LISTED ENTRIES:
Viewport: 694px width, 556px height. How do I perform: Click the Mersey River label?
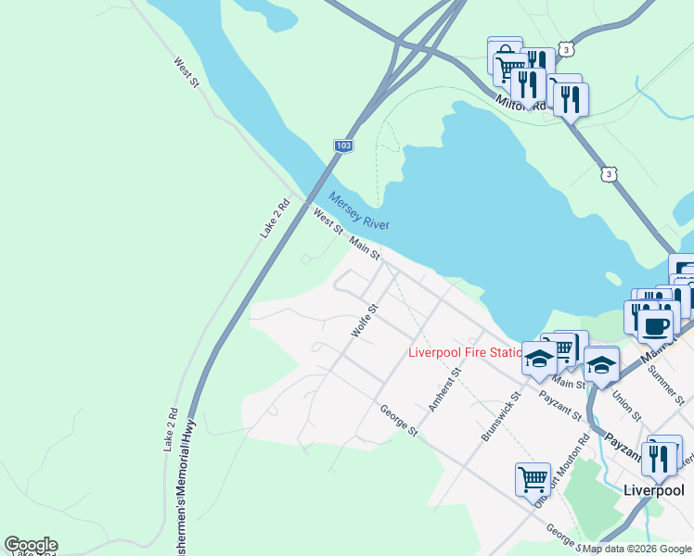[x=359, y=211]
...
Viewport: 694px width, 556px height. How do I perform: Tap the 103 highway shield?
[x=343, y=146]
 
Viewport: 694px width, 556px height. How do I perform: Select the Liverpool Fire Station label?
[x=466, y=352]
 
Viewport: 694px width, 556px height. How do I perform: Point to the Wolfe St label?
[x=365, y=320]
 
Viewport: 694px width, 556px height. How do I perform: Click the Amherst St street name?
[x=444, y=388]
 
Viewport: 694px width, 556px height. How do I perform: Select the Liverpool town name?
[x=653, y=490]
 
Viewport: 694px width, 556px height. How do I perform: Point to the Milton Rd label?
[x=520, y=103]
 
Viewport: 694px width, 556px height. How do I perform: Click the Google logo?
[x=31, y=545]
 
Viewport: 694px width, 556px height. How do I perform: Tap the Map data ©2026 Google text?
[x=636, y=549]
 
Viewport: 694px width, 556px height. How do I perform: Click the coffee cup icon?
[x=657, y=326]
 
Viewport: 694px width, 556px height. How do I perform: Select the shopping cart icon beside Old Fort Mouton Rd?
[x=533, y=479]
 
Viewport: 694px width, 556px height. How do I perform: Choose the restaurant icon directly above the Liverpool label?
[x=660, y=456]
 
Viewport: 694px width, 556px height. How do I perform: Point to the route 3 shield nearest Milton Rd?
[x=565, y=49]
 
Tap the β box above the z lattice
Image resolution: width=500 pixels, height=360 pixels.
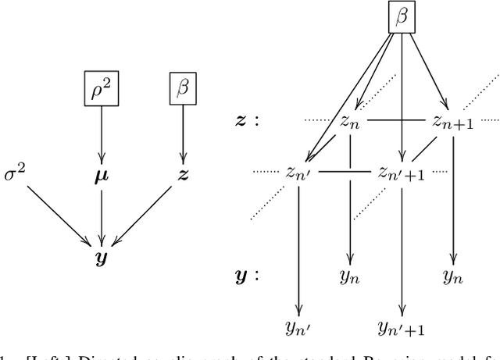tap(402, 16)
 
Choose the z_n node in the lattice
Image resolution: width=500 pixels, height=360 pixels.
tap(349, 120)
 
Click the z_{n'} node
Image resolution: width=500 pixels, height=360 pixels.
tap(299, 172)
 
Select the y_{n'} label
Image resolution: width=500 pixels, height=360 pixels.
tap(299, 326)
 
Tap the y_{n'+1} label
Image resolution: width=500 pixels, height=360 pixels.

WHAT IS ASKED:
Rewrite the listing above from the line with "Viewport: 694px width, 556px height. How do I perform: Choose" up to and including the line with "tap(402, 16)", keeping every request line, and multiply each answer coordinate by 2.3, rounding to whole numbers with halves going up. Leave the pictures out, and don't change any other numbers.

RESPONSE BELOW:
Viewport: 694px width, 556px height. How do I perform: Choose the restaurant icon directly above the Liverpool label?
[x=1518, y=1049]
 
Viewport: 694px width, 556px height. How do I perform: Point to the route 3 shield nearest Milton Rd?
[x=1300, y=113]
 
Tap the β box above the z lattice
Image resolution: width=500 pixels, height=360 pixels.
tap(925, 37)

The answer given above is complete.